We had a blast sifting through all the submissions from our recent DIY contest, and we were so glad to see that you, like us, were impressed by the wealth of creative ideas. In the coming weeks, we’ll be sharing full tutorials for some of the finalist projects, and we thought it would be appropriate to start with our top winner! This painted 3D cube design is so amazing — I honesty love it more than any geometric wallpaper I’ve seen, and it’s awesome that with a little patience and precision, you can achieve a whole room of this for merely the cost of paint and tape. Congrats again, Donna, and thank you for sharing the process with us! — Kate
Read the full how-to for the first-prize winning project after the jump . . .
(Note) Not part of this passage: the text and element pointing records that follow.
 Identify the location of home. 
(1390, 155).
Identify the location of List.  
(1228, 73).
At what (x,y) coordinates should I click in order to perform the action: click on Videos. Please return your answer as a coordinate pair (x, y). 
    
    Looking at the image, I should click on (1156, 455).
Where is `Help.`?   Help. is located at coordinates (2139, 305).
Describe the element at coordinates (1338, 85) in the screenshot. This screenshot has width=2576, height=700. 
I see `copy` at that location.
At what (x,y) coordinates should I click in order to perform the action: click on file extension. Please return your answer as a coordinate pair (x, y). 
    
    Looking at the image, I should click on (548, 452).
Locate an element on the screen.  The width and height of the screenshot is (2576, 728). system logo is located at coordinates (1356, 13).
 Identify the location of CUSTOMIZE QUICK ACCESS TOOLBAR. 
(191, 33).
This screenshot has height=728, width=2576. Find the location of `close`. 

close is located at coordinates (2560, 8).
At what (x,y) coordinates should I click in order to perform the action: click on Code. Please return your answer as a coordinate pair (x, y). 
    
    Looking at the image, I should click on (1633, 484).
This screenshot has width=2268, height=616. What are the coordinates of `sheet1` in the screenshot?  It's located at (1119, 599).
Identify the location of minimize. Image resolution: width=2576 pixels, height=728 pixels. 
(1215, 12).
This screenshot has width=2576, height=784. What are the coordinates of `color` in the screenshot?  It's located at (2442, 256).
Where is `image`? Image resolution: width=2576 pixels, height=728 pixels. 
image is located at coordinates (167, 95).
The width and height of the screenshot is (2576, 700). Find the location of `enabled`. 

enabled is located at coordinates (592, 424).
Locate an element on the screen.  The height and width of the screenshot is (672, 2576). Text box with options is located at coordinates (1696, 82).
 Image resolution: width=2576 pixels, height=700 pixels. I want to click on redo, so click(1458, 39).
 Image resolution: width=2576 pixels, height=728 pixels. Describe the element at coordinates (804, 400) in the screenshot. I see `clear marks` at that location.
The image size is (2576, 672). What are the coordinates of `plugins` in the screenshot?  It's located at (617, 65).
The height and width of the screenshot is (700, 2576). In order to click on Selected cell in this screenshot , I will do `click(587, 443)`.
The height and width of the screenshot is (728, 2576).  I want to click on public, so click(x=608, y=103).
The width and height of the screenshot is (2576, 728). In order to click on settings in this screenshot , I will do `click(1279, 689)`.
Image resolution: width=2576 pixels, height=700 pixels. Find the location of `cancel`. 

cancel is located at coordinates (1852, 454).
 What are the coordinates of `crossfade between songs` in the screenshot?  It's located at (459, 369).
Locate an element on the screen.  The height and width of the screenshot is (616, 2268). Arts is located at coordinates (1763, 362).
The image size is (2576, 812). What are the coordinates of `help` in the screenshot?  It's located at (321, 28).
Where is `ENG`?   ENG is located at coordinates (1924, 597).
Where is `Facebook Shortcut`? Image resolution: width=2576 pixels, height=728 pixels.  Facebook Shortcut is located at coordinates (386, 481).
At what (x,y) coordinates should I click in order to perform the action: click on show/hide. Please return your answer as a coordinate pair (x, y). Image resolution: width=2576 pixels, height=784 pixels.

- painter’s tape (I recommend using one thick version for the borders and a thin version for the design.)
- graph paper or regular paper
- colored pencils and regular pencil
- acrylic or latex house paint
- paintbrush (I used a 1″ paintbrush to line the edge and then used a small roller brush to fill in the rest)
- X-Acto or craft knife
1. To start, get a sheet of graph paper or just draw a graph of squares with a ruler. The pattern does not have to be an exact duplicate of what will go on the wall; the idea behind this exercise is to get familiar with the pattern. I colored the basic unit in red. It’s good to have something small on hand because one could get lost when working on a larger scale.
2. After drawing out the pattern on a sheet of paper, it is time to duplicate the graph on the wall. The size of the squares will determine how many cubes there are. If you have a specific number of cubes that you want on the wall, then you must be precise and measure the ratio of squares to cubes. My small squares are approximately 3″ by 3″.
3. Now begin adding the diagonals to match the drawing and create the design. Remember that the tape should go on the perimeter of the area you are painting because everything inside will be painted. To make the pattern 3D, it is important that the edges line up properly, but you have a tiny bit of leeway. My lining up is not exactly perfect, but it works because it’s pretty close. You can also use a T-square ruler and/or a level to help ensure your lines are straight. Once you have the diagonal lines of the larger cubes in place, you can use an X-Acto knife to remove the smaller square of tape inside the square you want to be solid.
5. Continue adding the cubes and cutting out the excess tape from the pattern with your X-Acto knife. I recommend stepping back frequently to check your work; with this pattern, it will be very easy to tell if something is off. Luckily the tape is super easy to remove and reposition as needed.
6. When all the taping is finished, you’re ready to paint. I used one color so I could tape just once and paint in one step, but you could change the process to include multiple colors. When it’s done, pull off the tape and admire your work!